◆ **WORK TO COMPLETE**:
Please retype each record exactly as it stands below.

◆ **EXERCISE DATA**:
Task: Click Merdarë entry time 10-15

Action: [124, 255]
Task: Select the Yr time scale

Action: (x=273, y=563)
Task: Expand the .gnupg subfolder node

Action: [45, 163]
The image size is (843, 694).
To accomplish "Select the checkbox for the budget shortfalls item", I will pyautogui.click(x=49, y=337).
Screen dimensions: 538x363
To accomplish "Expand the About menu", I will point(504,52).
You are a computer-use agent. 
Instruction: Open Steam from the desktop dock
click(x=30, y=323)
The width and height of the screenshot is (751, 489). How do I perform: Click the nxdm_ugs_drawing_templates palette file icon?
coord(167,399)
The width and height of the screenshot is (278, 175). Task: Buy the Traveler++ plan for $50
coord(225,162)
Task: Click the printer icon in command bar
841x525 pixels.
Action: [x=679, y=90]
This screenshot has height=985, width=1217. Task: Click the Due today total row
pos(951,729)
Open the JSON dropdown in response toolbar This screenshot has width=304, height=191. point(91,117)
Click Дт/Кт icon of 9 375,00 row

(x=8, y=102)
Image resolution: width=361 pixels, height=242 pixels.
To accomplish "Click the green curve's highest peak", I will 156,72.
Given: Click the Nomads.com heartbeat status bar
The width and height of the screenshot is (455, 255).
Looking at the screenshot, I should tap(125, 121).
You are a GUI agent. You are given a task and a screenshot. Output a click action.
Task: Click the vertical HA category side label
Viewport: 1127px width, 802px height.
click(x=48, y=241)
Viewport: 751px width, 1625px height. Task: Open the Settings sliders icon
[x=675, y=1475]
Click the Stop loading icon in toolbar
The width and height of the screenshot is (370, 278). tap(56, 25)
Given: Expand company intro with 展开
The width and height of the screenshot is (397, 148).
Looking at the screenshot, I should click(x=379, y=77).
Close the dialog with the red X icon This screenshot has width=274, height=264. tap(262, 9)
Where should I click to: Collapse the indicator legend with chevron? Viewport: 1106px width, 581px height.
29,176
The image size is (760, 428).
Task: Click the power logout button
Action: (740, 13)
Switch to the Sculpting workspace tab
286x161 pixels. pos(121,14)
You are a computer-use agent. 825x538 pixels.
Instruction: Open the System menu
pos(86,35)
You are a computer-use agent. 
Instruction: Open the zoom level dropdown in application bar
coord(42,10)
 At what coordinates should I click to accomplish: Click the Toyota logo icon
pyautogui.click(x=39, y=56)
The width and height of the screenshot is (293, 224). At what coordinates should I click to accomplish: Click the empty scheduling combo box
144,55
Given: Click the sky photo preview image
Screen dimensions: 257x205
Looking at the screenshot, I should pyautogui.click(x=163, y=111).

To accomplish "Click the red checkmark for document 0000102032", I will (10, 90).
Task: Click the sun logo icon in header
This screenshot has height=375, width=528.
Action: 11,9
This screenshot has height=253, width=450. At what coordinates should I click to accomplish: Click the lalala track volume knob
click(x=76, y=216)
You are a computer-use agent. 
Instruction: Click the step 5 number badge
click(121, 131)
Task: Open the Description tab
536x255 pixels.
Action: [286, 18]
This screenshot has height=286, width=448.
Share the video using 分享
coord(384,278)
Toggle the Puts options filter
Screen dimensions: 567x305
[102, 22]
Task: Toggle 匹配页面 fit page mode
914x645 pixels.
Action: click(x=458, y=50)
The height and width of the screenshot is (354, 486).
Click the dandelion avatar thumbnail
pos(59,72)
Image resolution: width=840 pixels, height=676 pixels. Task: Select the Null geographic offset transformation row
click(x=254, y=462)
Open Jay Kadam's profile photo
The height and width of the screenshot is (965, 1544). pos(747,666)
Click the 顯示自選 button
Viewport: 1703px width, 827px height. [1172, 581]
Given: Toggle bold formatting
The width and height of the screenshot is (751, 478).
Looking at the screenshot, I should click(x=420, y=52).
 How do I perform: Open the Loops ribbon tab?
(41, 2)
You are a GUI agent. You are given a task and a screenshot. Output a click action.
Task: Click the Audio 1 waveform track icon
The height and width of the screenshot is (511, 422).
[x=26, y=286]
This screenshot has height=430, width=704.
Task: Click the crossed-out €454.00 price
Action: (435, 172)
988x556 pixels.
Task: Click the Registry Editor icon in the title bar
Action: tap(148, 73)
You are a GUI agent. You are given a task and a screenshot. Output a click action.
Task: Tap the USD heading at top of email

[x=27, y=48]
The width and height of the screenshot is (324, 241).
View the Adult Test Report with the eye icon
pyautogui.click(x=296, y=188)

◆ **RESPONSE AREA**:
Task: Click Merdarë entry time 10-15

Action: [124, 255]
Task: Select the Yr time scale

Action: (x=273, y=563)
Task: Expand the .gnupg subfolder node

Action: [45, 163]
The image size is (843, 694).
To accomplish "Select the checkbox for the budget shortfalls item", I will pyautogui.click(x=49, y=337).
Screen dimensions: 538x363
To accomplish "Expand the About menu", I will point(504,52).
You are a computer-use agent. 
Instruction: Open Steam from the desktop dock
click(x=30, y=323)
The width and height of the screenshot is (751, 489). How do I perform: Click the nxdm_ugs_drawing_templates palette file icon?
coord(167,399)
The width and height of the screenshot is (278, 175). Task: Buy the Traveler++ plan for $50
coord(225,162)
Task: Click the printer icon in command bar
841x525 pixels.
Action: [x=679, y=90]
This screenshot has height=985, width=1217. Task: Click the Due today total row
pos(951,729)
Open the JSON dropdown in response toolbar This screenshot has width=304, height=191. point(91,117)
Click Дт/Кт icon of 9 375,00 row

(x=8, y=102)
Image resolution: width=361 pixels, height=242 pixels.
To accomplish "Click the green curve's highest peak", I will 156,72.
Given: Click the Nomads.com heartbeat status bar
The width and height of the screenshot is (455, 255).
Looking at the screenshot, I should tap(125, 121).
You are a GUI agent. You are given a task and a screenshot. Output a click action.
Task: Click the vertical HA category side label
Viewport: 1127px width, 802px height.
click(x=48, y=241)
Viewport: 751px width, 1625px height. Task: Open the Settings sliders icon
[x=675, y=1475]
Click the Stop loading icon in toolbar
The width and height of the screenshot is (370, 278). tap(56, 25)
Given: Expand company intro with 展开
The width and height of the screenshot is (397, 148).
Looking at the screenshot, I should click(x=379, y=77).
Close the dialog with the red X icon This screenshot has width=274, height=264. tap(262, 9)
Where should I click to: Collapse the indicator legend with chevron? Viewport: 1106px width, 581px height.
29,176
The image size is (760, 428).
Task: Click the power logout button
Action: (740, 13)
Switch to the Sculpting workspace tab
286x161 pixels. pos(121,14)
You are a computer-use agent. 825x538 pixels.
Instruction: Open the System menu
pos(86,35)
You are a computer-use agent. 
Instruction: Open the zoom level dropdown in application bar
coord(42,10)
 At what coordinates should I click to accomplish: Click the Toyota logo icon
pyautogui.click(x=39, y=56)
The width and height of the screenshot is (293, 224). At what coordinates should I click to accomplish: Click the empty scheduling combo box
144,55
Given: Click the sky photo preview image
Screen dimensions: 257x205
Looking at the screenshot, I should pyautogui.click(x=163, y=111).

To accomplish "Click the red checkmark for document 0000102032", I will (10, 90).
Task: Click the sun logo icon in header
This screenshot has height=375, width=528.
Action: 11,9
This screenshot has height=253, width=450. At what coordinates should I click to accomplish: Click the lalala track volume knob
click(x=76, y=216)
You are a computer-use agent. 
Instruction: Click the step 5 number badge
click(121, 131)
Task: Open the Description tab
536x255 pixels.
Action: [286, 18]
This screenshot has height=286, width=448.
Share the video using 分享
coord(384,278)
Toggle the Puts options filter
Screen dimensions: 567x305
[102, 22]
Task: Toggle 匹配页面 fit page mode
914x645 pixels.
Action: click(x=458, y=50)
The height and width of the screenshot is (354, 486).
Click the dandelion avatar thumbnail
pos(59,72)
Image resolution: width=840 pixels, height=676 pixels. Task: Select the Null geographic offset transformation row
click(x=254, y=462)
Open Jay Kadam's profile photo
The height and width of the screenshot is (965, 1544). pos(747,666)
Click the 顯示自選 button
Viewport: 1703px width, 827px height. [1172, 581]
Given: Toggle bold formatting
The width and height of the screenshot is (751, 478).
Looking at the screenshot, I should click(x=420, y=52).
 How do I perform: Open the Loops ribbon tab?
(41, 2)
You are a GUI agent. You are given a task and a screenshot. Output a click action.
Task: Click the Audio 1 waveform track icon
The height and width of the screenshot is (511, 422).
[x=26, y=286]
This screenshot has height=430, width=704.
Task: Click the crossed-out €454.00 price
Action: (435, 172)
988x556 pixels.
Task: Click the Registry Editor icon in the title bar
Action: tap(148, 73)
You are a GUI agent. You are given a task and a screenshot. Output a click action.
Task: Tap the USD heading at top of email

[x=27, y=48]
The width and height of the screenshot is (324, 241).
View the Adult Test Report with the eye icon
pyautogui.click(x=296, y=188)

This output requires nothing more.